Amazon has announced its new Kindle Fire HDX tablet which includes many new features, but from a video perspective the one that stands out as a key differentiator is the ability to download Prime Instant Videos and watch them while not connected to the Internet. The downloading feature will be available to Prime members at no extra charge.
The new downloading feature opens up great new use cases (on a plane, at a beach, no WiFi, etc.) that add meaningful value to Prime membership and help to differentiate Prime from Netflix and the HDX from the category-leading iPad.
YouTube recently garnered attention for plans to enable temporary downloading for its content partners. However, as I told Variety last week, the benefit there seems limited: watching mostly short-form videos doesn't offer a lot of new utility. Conversely, being able to download premium, long-form content like TV shows and movies is an excellent value, particularly given expensive/unstable mobile bandwidth.
When TiVo announced its TiVo stream device about a year ago, I made the same value-oriented arguments. Since then I've become a devoted TiVo Stream user and have downloaded tons of TV shows to my iPad and iPhone for viewing on planes, in the gym, etc. The new Kindle improves somewhat on TiVo because (other than buying the new Kindle, of course), there's no need to purchase a second, intermediary device.
Note the caveats here are that Amazon didn't announce the specifics like how big the files are, whether there will be a limit to the number of simultaneous downloads, how long downloads can be stored/accessed, etc.

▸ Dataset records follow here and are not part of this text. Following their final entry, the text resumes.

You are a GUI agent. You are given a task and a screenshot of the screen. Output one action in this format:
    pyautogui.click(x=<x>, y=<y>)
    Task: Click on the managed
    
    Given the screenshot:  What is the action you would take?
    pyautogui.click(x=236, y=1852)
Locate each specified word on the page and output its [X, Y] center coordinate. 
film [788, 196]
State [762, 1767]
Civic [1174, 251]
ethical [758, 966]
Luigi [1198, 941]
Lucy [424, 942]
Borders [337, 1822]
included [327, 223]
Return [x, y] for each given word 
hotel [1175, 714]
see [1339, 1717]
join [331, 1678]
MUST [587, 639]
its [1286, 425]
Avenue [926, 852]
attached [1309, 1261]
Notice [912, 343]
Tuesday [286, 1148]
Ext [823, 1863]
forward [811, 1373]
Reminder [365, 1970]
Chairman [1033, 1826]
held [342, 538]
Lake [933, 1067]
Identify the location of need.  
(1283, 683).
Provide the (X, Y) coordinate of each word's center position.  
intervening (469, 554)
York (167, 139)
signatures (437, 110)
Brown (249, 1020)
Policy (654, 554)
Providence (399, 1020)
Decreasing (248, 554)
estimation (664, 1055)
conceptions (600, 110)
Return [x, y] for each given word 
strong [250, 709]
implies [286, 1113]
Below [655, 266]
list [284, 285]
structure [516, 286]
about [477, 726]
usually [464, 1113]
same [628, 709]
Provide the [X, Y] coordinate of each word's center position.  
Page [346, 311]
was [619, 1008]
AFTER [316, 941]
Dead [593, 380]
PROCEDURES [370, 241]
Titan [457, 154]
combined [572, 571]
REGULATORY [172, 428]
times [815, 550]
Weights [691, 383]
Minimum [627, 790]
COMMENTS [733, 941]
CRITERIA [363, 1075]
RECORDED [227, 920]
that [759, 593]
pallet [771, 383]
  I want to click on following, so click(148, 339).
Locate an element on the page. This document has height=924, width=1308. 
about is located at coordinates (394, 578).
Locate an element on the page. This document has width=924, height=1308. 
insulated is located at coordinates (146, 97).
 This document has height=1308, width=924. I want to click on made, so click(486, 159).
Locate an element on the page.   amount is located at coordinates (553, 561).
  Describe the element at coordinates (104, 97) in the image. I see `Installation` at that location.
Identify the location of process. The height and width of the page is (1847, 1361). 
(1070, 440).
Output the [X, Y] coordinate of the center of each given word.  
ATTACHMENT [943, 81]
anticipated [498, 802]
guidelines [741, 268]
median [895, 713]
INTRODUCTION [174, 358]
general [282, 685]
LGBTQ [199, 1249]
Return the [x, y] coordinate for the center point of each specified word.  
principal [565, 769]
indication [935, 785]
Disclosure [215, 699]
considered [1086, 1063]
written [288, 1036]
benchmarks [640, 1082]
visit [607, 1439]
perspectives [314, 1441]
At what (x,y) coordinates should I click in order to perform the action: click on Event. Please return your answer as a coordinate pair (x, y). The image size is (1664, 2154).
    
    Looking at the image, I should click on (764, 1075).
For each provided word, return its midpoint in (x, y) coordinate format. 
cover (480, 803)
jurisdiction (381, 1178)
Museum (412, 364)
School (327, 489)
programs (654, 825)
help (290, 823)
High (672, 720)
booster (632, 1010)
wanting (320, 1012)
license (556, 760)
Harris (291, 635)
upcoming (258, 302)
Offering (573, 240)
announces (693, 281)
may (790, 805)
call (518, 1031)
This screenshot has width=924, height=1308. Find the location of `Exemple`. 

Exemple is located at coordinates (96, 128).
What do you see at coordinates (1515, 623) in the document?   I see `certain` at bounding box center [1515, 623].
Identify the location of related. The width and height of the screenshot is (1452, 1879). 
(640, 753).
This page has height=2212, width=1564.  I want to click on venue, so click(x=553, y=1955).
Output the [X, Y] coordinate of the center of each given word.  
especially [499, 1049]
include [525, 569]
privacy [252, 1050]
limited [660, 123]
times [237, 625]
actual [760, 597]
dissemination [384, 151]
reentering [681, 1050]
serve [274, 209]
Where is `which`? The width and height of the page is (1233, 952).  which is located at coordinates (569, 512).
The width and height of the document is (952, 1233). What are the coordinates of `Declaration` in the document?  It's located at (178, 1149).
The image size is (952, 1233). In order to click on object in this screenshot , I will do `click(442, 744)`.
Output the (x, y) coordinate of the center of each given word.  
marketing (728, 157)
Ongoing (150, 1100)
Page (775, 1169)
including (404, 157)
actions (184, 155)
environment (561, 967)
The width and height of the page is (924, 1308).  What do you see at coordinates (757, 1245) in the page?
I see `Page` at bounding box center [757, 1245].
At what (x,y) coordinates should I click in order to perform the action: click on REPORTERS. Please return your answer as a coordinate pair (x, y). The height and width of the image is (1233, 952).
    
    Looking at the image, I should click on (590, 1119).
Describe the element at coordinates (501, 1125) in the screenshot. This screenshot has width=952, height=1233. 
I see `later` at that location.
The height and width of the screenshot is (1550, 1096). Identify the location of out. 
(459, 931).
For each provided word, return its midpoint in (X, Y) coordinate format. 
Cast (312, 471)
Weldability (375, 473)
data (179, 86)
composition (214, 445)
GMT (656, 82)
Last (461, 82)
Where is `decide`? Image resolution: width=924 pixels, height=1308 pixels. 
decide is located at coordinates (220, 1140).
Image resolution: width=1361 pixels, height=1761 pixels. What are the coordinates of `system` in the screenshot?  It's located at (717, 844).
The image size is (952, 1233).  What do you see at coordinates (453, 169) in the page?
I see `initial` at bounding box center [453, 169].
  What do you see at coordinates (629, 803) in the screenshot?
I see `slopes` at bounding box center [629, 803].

Even with these uncertainties, I think we could be on the cusp of seeing downloading capability become a new must-have feature for all video services. Particularly as mobile viewing has continued to soar, viewers' expectations of being able to access/watch content anytime/anywhere also increase. But there are simply times you can't connect or get sufficient/inexpensive bandwidth. In these instances, downloading is a killer app.